[Collected data]
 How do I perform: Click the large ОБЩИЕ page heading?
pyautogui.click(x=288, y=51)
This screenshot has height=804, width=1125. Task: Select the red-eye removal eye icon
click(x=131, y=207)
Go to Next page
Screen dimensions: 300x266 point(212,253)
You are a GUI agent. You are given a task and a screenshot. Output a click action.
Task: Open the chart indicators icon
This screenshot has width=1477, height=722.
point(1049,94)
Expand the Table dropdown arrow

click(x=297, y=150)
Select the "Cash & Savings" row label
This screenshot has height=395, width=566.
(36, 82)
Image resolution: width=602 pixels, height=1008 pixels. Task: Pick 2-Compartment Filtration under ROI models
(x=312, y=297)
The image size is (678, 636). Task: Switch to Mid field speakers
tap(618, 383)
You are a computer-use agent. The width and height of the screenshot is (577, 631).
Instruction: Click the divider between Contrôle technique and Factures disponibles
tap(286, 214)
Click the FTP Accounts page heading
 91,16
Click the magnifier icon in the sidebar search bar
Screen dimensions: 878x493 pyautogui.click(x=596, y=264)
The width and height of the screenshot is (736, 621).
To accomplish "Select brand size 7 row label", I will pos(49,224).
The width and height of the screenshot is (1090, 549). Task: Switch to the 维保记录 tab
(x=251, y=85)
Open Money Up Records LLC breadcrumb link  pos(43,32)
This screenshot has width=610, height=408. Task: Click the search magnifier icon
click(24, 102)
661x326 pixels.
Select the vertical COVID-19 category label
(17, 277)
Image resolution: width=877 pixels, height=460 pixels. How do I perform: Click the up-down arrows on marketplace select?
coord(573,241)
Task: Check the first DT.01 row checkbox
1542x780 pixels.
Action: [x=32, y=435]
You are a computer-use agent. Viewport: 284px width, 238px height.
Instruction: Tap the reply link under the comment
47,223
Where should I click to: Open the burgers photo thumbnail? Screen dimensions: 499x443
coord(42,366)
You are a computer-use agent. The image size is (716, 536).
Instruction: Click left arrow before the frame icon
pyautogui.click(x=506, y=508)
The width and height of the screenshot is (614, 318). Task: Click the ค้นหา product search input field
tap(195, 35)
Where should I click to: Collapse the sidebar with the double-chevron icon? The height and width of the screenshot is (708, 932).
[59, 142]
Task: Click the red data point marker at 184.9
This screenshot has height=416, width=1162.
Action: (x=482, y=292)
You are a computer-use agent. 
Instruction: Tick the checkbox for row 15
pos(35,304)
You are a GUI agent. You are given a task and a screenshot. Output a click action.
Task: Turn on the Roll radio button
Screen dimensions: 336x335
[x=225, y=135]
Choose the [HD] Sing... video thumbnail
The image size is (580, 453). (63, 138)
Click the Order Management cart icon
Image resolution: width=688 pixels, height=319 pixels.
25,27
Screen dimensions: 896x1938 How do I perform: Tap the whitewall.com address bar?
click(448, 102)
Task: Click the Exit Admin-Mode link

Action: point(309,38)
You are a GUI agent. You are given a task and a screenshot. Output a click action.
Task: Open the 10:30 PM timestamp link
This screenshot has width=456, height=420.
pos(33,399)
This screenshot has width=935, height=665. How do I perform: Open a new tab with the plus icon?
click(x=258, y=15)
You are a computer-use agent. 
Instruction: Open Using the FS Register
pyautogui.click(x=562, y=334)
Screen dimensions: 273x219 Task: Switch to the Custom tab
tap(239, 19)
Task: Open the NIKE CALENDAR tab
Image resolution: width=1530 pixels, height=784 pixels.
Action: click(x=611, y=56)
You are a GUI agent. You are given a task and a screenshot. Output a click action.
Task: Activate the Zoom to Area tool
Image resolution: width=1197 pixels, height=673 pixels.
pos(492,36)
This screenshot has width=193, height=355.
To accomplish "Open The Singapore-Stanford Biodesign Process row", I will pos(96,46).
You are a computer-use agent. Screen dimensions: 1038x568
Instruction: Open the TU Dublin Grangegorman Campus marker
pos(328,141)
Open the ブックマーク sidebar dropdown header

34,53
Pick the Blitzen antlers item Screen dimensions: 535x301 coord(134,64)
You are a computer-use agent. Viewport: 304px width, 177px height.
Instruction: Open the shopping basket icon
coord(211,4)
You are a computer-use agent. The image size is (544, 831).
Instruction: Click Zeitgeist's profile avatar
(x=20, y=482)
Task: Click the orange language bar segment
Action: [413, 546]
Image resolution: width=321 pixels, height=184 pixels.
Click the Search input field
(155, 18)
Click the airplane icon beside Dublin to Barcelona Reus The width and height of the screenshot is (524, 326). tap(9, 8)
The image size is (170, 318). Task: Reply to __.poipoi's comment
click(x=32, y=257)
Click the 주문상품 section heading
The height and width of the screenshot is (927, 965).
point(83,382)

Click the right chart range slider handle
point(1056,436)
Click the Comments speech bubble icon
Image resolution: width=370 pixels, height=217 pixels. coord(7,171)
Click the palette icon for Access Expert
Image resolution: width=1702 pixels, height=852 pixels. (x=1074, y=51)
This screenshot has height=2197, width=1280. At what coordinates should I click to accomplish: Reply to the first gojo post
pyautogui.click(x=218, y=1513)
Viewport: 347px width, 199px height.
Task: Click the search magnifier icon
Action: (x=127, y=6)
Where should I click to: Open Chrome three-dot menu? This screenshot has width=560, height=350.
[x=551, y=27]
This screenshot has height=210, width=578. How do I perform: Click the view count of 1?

- AIM OF THE TASK -
Each of the entries above needs to be given again exactly.

- EXPECTED ANSWER -
 How do I perform: Click the large ОБЩИЕ page heading?
pyautogui.click(x=288, y=51)
This screenshot has height=804, width=1125. Task: Select the red-eye removal eye icon
click(x=131, y=207)
Go to Next page
Screen dimensions: 300x266 point(212,253)
You are a GUI agent. You are given a task and a screenshot. Output a click action.
Task: Open the chart indicators icon
This screenshot has width=1477, height=722.
point(1049,94)
Expand the Table dropdown arrow

click(x=297, y=150)
Select the "Cash & Savings" row label
This screenshot has height=395, width=566.
(36, 82)
Image resolution: width=602 pixels, height=1008 pixels. Task: Pick 2-Compartment Filtration under ROI models
(x=312, y=297)
The image size is (678, 636). Task: Switch to Mid field speakers
tap(618, 383)
You are a computer-use agent. The width and height of the screenshot is (577, 631).
Instruction: Click the divider between Contrôle technique and Factures disponibles
tap(286, 214)
Click the FTP Accounts page heading
 91,16
Click the magnifier icon in the sidebar search bar
Screen dimensions: 878x493 pyautogui.click(x=596, y=264)
The width and height of the screenshot is (736, 621).
To accomplish "Select brand size 7 row label", I will pos(49,224).
The width and height of the screenshot is (1090, 549). Task: Switch to the 维保记录 tab
(x=251, y=85)
Open Money Up Records LLC breadcrumb link  pos(43,32)
This screenshot has width=610, height=408. Task: Click the search magnifier icon
click(24, 102)
661x326 pixels.
Select the vertical COVID-19 category label
(17, 277)
Image resolution: width=877 pixels, height=460 pixels. How do I perform: Click the up-down arrows on marketplace select?
coord(573,241)
Task: Check the first DT.01 row checkbox
1542x780 pixels.
Action: [x=32, y=435]
You are a computer-use agent. Viewport: 284px width, 238px height.
Instruction: Tap the reply link under the comment
47,223
Where should I click to: Open the burgers photo thumbnail? Screen dimensions: 499x443
coord(42,366)
You are a computer-use agent. The image size is (716, 536).
Instruction: Click left arrow before the frame icon
pyautogui.click(x=506, y=508)
The width and height of the screenshot is (614, 318). Task: Click the ค้นหา product search input field
tap(195, 35)
Where should I click to: Collapse the sidebar with the double-chevron icon? The height and width of the screenshot is (708, 932).
[59, 142]
Task: Click the red data point marker at 184.9
This screenshot has height=416, width=1162.
Action: (x=482, y=292)
You are a computer-use agent. 
Instruction: Tick the checkbox for row 15
pos(35,304)
You are a GUI agent. You are given a task and a screenshot. Output a click action.
Task: Turn on the Roll radio button
Screen dimensions: 336x335
[x=225, y=135]
Choose the [HD] Sing... video thumbnail
The image size is (580, 453). (63, 138)
Click the Order Management cart icon
Image resolution: width=688 pixels, height=319 pixels.
25,27
Screen dimensions: 896x1938 How do I perform: Tap the whitewall.com address bar?
click(448, 102)
Task: Click the Exit Admin-Mode link

Action: point(309,38)
You are a GUI agent. You are given a task and a screenshot. Output a click action.
Task: Open the 10:30 PM timestamp link
This screenshot has width=456, height=420.
pos(33,399)
This screenshot has width=935, height=665. How do I perform: Open a new tab with the plus icon?
click(x=258, y=15)
You are a computer-use agent. 
Instruction: Open Using the FS Register
pyautogui.click(x=562, y=334)
Screen dimensions: 273x219 Task: Switch to the Custom tab
tap(239, 19)
Task: Open the NIKE CALENDAR tab
Image resolution: width=1530 pixels, height=784 pixels.
Action: click(x=611, y=56)
You are a GUI agent. You are given a task and a screenshot. Output a click action.
Task: Activate the Zoom to Area tool
Image resolution: width=1197 pixels, height=673 pixels.
pos(492,36)
This screenshot has width=193, height=355.
To accomplish "Open The Singapore-Stanford Biodesign Process row", I will pos(96,46).
You are a computer-use agent. Screen dimensions: 1038x568
Instruction: Open the TU Dublin Grangegorman Campus marker
pos(328,141)
Open the ブックマーク sidebar dropdown header

34,53
Pick the Blitzen antlers item Screen dimensions: 535x301 coord(134,64)
You are a computer-use agent. Viewport: 304px width, 177px height.
Instruction: Open the shopping basket icon
coord(211,4)
You are a computer-use agent. The image size is (544, 831).
Instruction: Click Zeitgeist's profile avatar
(x=20, y=482)
Task: Click the orange language bar segment
Action: [413, 546]
Image resolution: width=321 pixels, height=184 pixels.
Click the Search input field
(155, 18)
Click the airplane icon beside Dublin to Barcelona Reus The width and height of the screenshot is (524, 326). tap(9, 8)
The image size is (170, 318). Task: Reply to __.poipoi's comment
click(x=32, y=257)
Click the 주문상품 section heading
The height and width of the screenshot is (927, 965).
point(83,382)

Click the right chart range slider handle
point(1056,436)
Click the Comments speech bubble icon
Image resolution: width=370 pixels, height=217 pixels. coord(7,171)
Click the palette icon for Access Expert
Image resolution: width=1702 pixels, height=852 pixels. (x=1074, y=51)
This screenshot has height=2197, width=1280. At what coordinates should I click to accomplish: Reply to the first gojo post
pyautogui.click(x=218, y=1513)
Viewport: 347px width, 199px height.
Task: Click the search magnifier icon
Action: (x=127, y=6)
Where should I click to: Open Chrome three-dot menu? This screenshot has width=560, height=350.
[x=551, y=27]
This screenshot has height=210, width=578. How do I perform: Click the view count of 1?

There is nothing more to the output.